CATLOG.NAM[MUD,SYS]  (4965 files)
	All files known to have been on the crashed pack whose UFD entries
	were NOT lost.  For each of these files, it is known whether the
	restoration was perfect or not: if there is a tape number with a
	given file's entry in this list, then the file was restored
	perfectly; if the tape field says "never", then any restoration
	of the file was imperfect ("never" applies only to the latest
	version never having been dumped).  This list is sorted by PPN.
	The beginning entries in this file indicate WHICH UFDs were
	damaged.  Damaged UFDs may have lost some recent files without our
	knowledge.
CATLOG.TAP[MUD,SYS]  (4965 files)
	Just like CATLOG.NAM but sorted by tape number.  Files whose tape
	number is missing (entry says "never") could not possibly be
	perfectly restored.
MRESTO.DUN[MUD,SYS]  (6896 files)
	Master list of files that were restored from tape (or from old disk).


**  Misc notes  **

About 200 tapes were used (in addition to the backup disk packs) to restore
files.  It took about 42 hours to read all those tapes.

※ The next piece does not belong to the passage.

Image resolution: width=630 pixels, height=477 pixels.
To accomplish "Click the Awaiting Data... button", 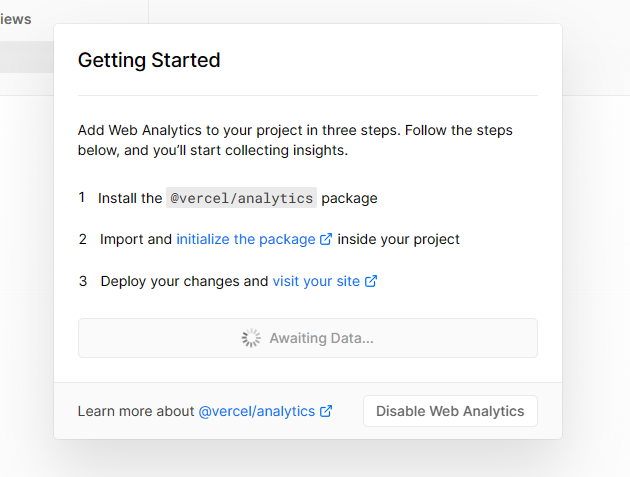I will click(308, 338).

The remind queue has been rolled back to its state as of 1421 on 7 Dec 80.
Don't be surprised if you get some old reminders again!

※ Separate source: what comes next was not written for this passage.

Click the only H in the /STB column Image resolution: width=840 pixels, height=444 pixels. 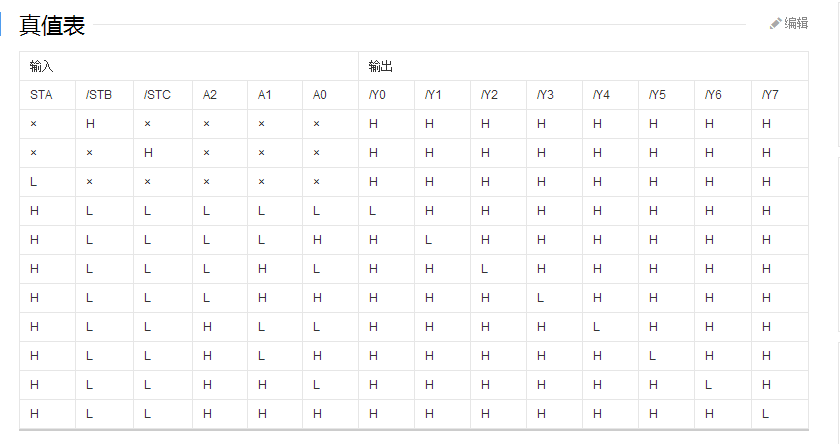[90, 124]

The PUMPKIN list of files to be restored was rolled back to its state on 7
Dec 80.  If shortly before the crash you made a PUMPKIN request that
wasn't carried out, you can request it again.

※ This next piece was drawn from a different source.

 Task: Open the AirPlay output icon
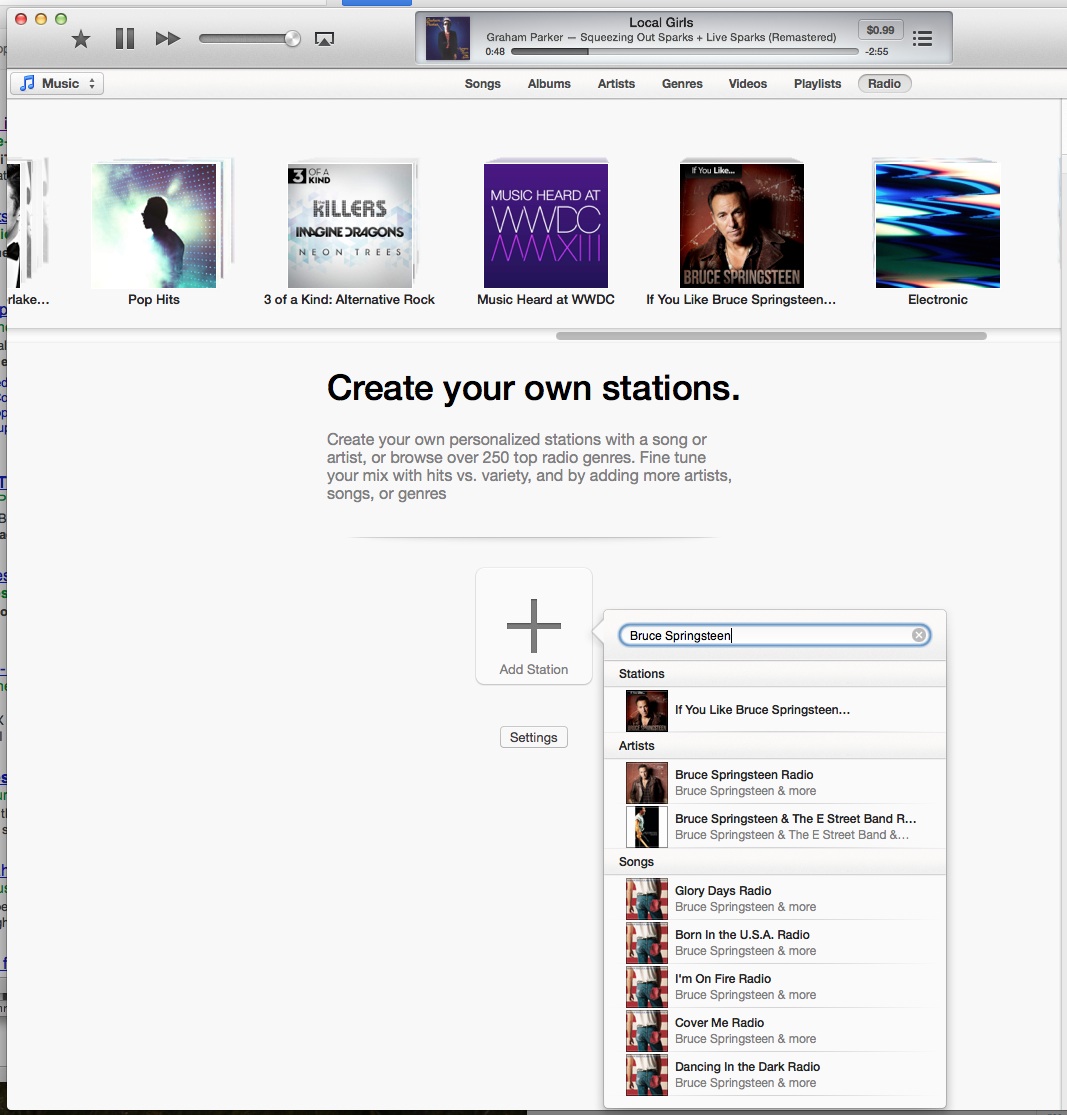click(324, 39)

All NS stories are gone; all *.NAP[2,2] files (NS notification lists) have
been deleted, since they would at best have pointed to stories that no longer
existed.

Various programs improvements were made during the recovery.  Numerous
features to aid in the recovery were made in DART and in the disk auditing
program RALPH.  Several bugs were fixed in DART w.r.t. scanning a command
file, and DART was made more robust with respect to tape errors occurring on
the tape in files not being restored (this was a bug fix that makes all
restorations from imperfect tapes simpler).  COPY can now handle up to about
10,000 files in an indirect file (instead of 175).  Some 50 text pages of code
were written and used in the recovery.

Also, several pieces of hardware got fixed.  Disk drive F, down for about two
years, was finally fixed, using two cards from the crashed drive, so we still
have a UDP drive despite one drive being down because of the crashed head.
When the crashed drive is repaired (and two new replacement cards arrive), we
should be able to put up two UDP drives.  Disk drive A had a fan replaced that
was causing seek errors from an overheated power supply; these seek errors
were what caused us to move the system disk pack onto the drive where it
shortly crashed.  The second disk controller, down since the move to Jacks
Hall, has been fixed (by Jeff Rubin making a guest appearance) and seems to
work fine now, although it is not yet connected to any of the disks.  Magtape
drive B now rewinds again, although it still has some other problems (at least
we were able to use it for file restoration).

This was (I believe) the first head crash ever of an SU-AI removable system
file pack (prior to removable packs, the Librascope disk had suffered
several crashes).  Some UDPs had crashed before.

A new version of WAITS was created that uses only one system file pack
(instead of six), and a pack was structured and used with this WAITS version.
This pack can now be used as either a UDP or as the sytem file pack in this
one-pack system.

A disk pack copy for backup had been planned for what turned out to be
the week after the crash, one week too late.  Also, a disk washing and
head cleaning had already been planned for the near future, although it
might or might not have prevented the crash.  By mistake, the latest
system sources were not dumped after the last new system version was put
up prior to the crash.  So the latest system had to be reconstructed.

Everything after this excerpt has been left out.